**Task instructions**
Could you return, exactly as written, every line from the one containing "Viewport: 1069px width, 568px" through the last line of the entries below, leaving out the pictures?

Stored items
----

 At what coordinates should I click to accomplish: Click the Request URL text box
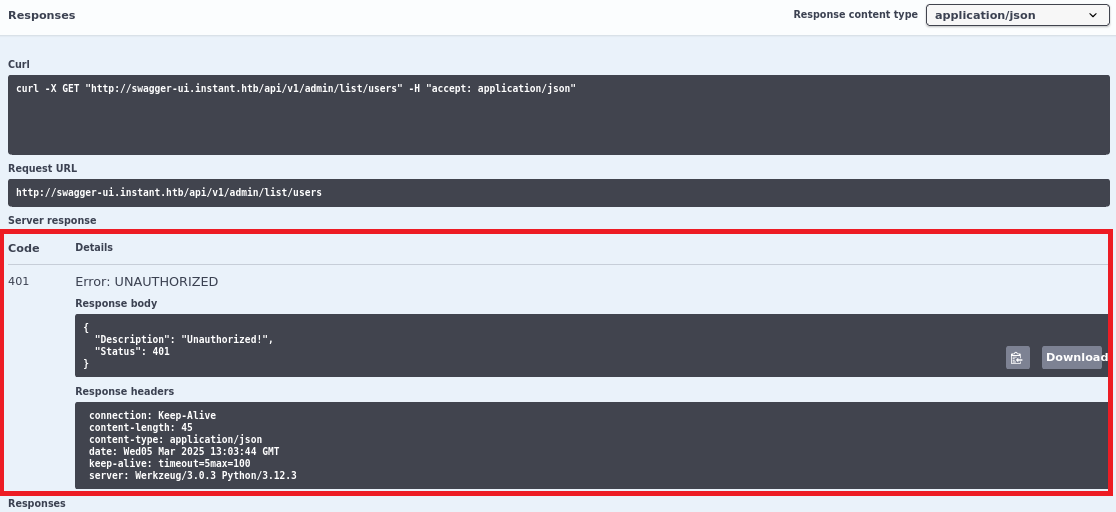pos(169,192)
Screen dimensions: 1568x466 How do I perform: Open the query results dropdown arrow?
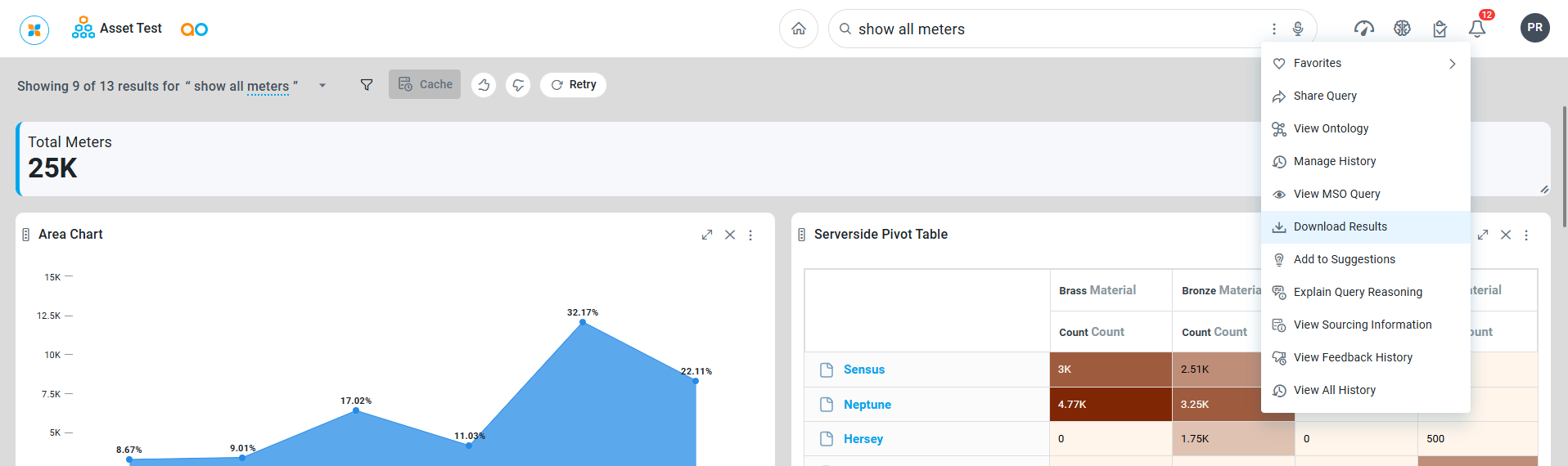(322, 86)
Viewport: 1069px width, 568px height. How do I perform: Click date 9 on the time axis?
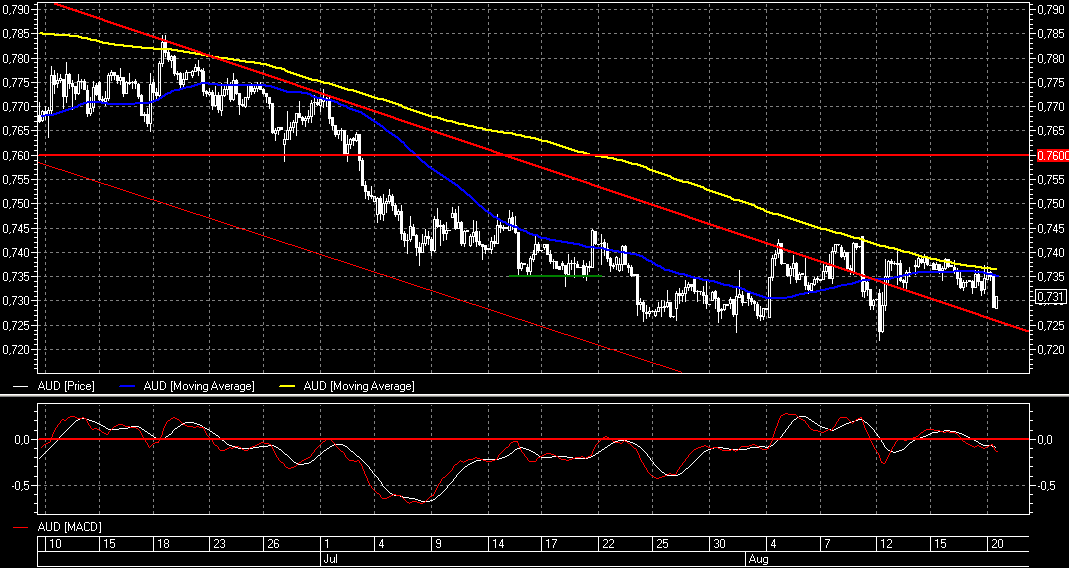coord(437,543)
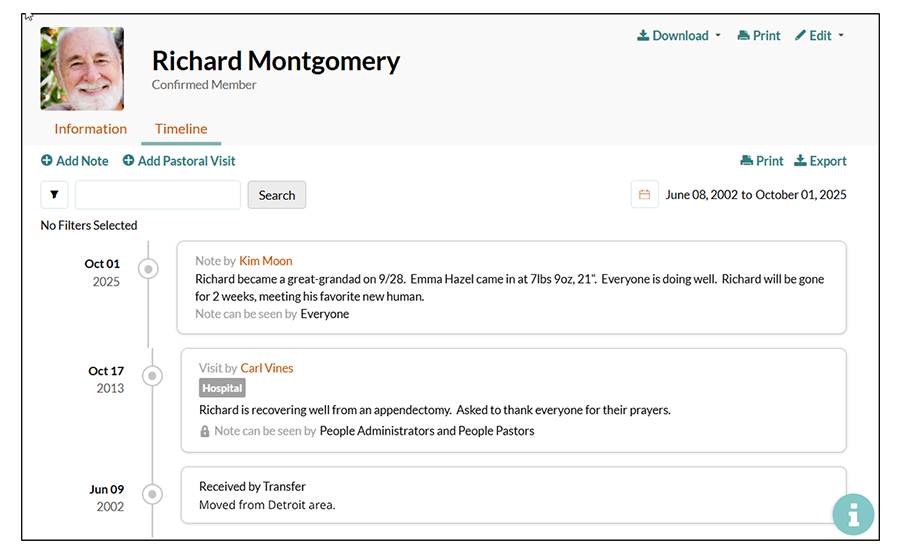Open Kim Moon's profile link

click(x=266, y=261)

----

**Task output**
Viewport: 1069px width, 568px height. How do I perform: Click date 9 on the time axis?
coord(437,543)
Open Kim Moon's profile link

click(x=266, y=261)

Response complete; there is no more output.